— Start of DOCUMENT TEXT —

# How easy is it to get a Sig P320-RX?



## landon1296 (Apr 21, 2017)

So I decided I am going to buy a Sig P320, but I want the 320-RX and I'm worried about the difficulty of finding one new.

Have any of you had any experience in getting one? Was it hard? Easy? Any websites you've found success with?


----------



## Argon18smith (Nov 4, 2016)

I was told not till the end of the year (late fall) in Canada. I would imagine earlier where you are. Good luck. I was surprised to see it has a 6.5 lb trigger pull DA out of the box. I would have expected 3 lbs lighter.


----------



## bluewave (Mar 29, 2016)

I was told today that the full size P320 RX was being manufactured during May 2017 and the compacts would be manufactured next month.


----------



## SteamboatWillie (Jan 24, 2013)

I bought another 320 a few weeks ago; a 320cRX. I've been looking for one everywhere, all vendors show out of stock. I wandered into a Cabela's, walked up to the counter and there before me... several Sig 320s with the two tone RX compact right smack dab in the middle!

— End of DOCUMENT TEXT —
— Start of PROVIDED MATERIAL —

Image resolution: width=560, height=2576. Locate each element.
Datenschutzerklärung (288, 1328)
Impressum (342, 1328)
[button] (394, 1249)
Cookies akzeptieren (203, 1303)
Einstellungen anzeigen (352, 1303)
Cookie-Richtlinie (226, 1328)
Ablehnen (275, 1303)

— End of PROVIDED MATERIAL —
— Start of PROVIDED MATERIAL —

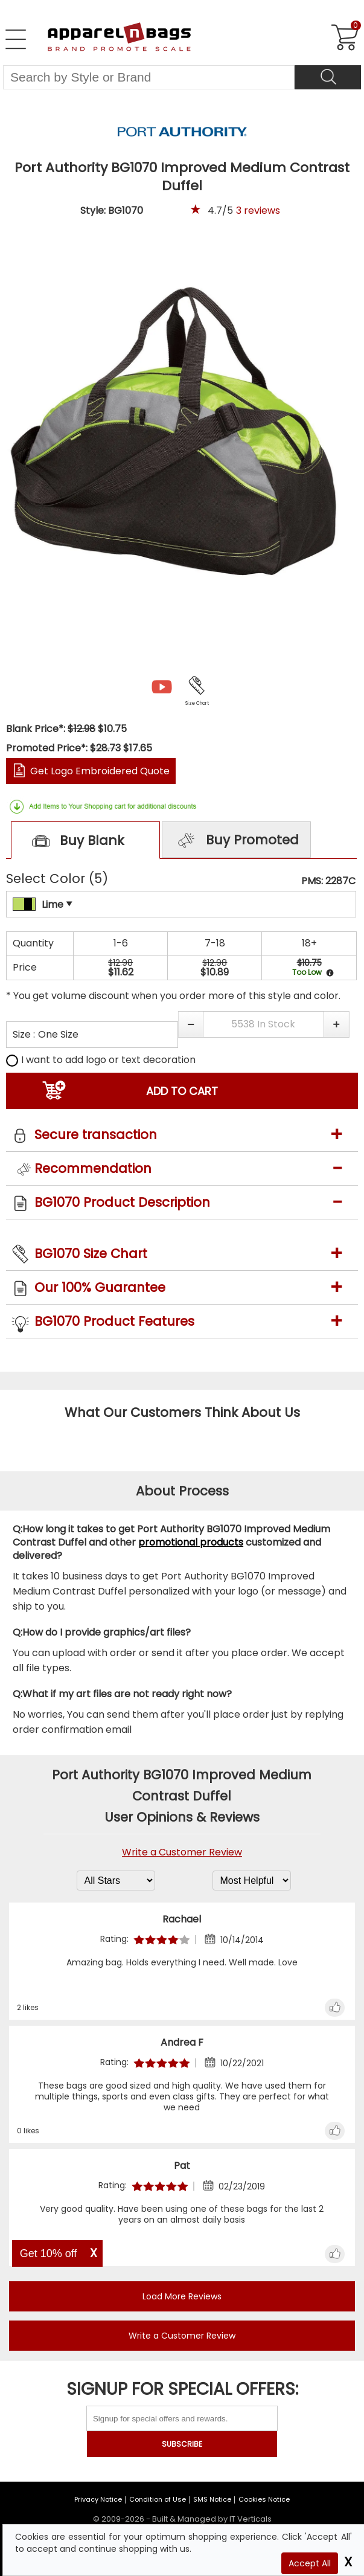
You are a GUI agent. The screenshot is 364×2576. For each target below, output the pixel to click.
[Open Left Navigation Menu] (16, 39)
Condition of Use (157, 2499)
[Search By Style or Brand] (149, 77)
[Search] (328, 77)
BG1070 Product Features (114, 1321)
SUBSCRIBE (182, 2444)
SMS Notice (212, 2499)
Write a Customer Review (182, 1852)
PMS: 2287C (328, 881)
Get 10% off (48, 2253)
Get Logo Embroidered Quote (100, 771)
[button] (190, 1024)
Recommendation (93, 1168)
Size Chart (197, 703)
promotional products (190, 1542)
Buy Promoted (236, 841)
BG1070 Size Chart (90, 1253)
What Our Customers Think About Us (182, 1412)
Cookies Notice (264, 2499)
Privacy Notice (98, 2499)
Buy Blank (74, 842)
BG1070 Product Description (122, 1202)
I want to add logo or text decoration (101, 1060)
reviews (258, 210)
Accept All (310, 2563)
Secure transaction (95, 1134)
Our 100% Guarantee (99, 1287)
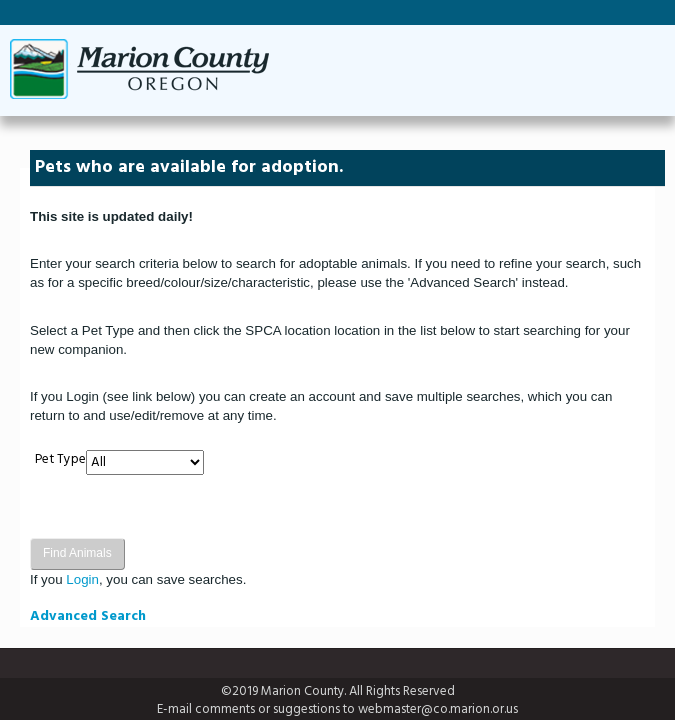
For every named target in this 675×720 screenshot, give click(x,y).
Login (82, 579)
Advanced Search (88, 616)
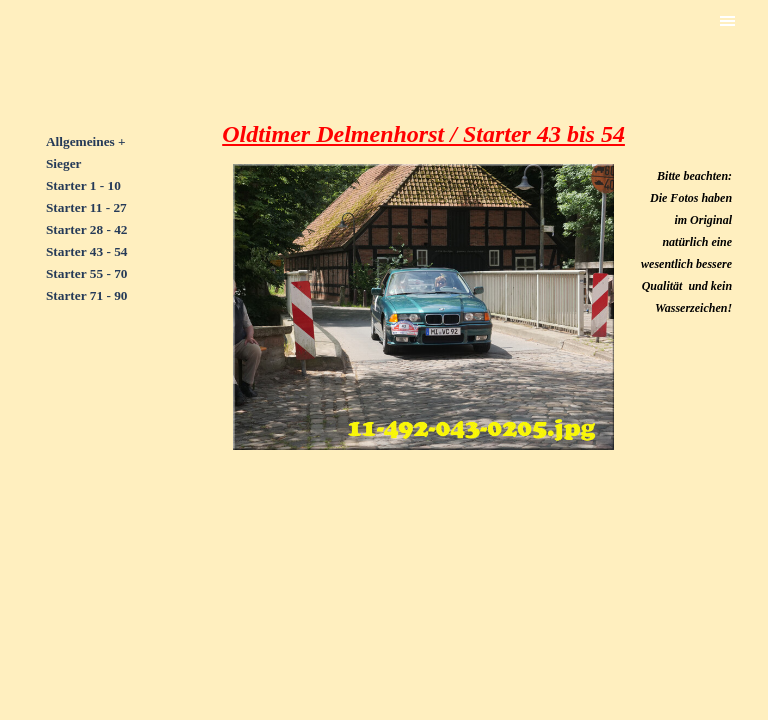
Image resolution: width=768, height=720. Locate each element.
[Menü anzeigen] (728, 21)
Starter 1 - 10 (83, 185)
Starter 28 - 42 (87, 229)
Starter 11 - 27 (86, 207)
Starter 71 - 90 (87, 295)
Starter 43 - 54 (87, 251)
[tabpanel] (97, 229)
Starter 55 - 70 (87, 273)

— End of PROVIDED MATERIAL —
— Start of PROVIDED MATERIAL —

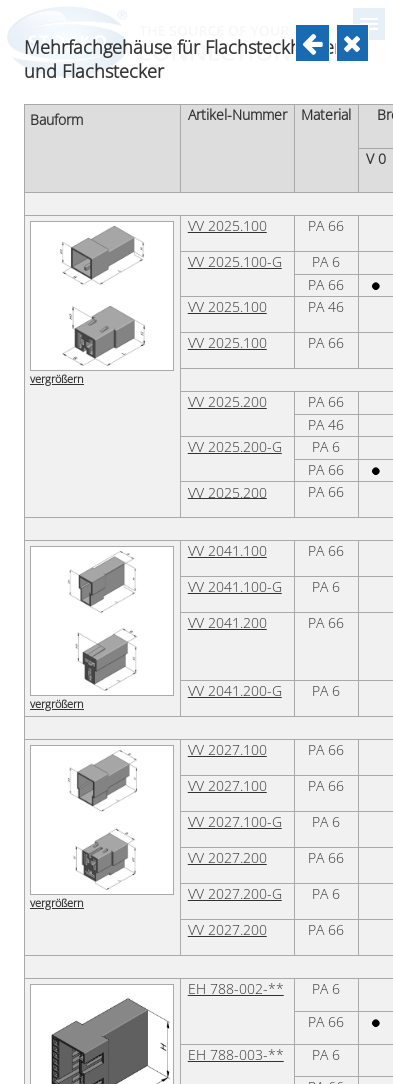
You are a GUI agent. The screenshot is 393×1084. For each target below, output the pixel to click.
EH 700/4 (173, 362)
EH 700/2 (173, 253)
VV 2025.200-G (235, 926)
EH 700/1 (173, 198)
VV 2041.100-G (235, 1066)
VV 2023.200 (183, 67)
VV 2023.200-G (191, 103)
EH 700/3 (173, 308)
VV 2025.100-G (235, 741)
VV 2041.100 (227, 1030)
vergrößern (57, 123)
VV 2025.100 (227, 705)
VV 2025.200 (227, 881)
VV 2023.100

— End of PROVIDED MATERIAL —

### TO-DO LIST
1/ List the username of every poster in the forum thread about getting a Sig P320-RX.
2/ Continue the forum thread about getting a Sig P320-RX from the point where it stops.

### ANSWERS FOR THIS EXERCISE
1/ landon1296, Argon18smith, bluewave, SteamboatWillie

2/
Turns out Cabela's also had, in addition to the ones in the case, SIX 320cRXs in inventory as well. Original price was $849.99. I got 5% off as a veteran and used $50 in "club points" that I got for getting a credit card for my wife and me. Total price out the door, with tax was $810. I know I may find one for less, but decided to pull the trigger when the opportunity presented itself!

So, it appears there are some to be had, and Cabela's seems to be one good place to look.

ETA - just checked Cabela's website - shows in stock for both full size and compact. They'll check inventory and ship within their stores to the one closest to you.


----------



## Blackhawkman (Apr 9, 2014)

Ain't my Dept! Have at 'em girls!


----------



## MrStankie (May 28, 2017)

Bass Pro Shops carry the Sig P320 RX Compact now.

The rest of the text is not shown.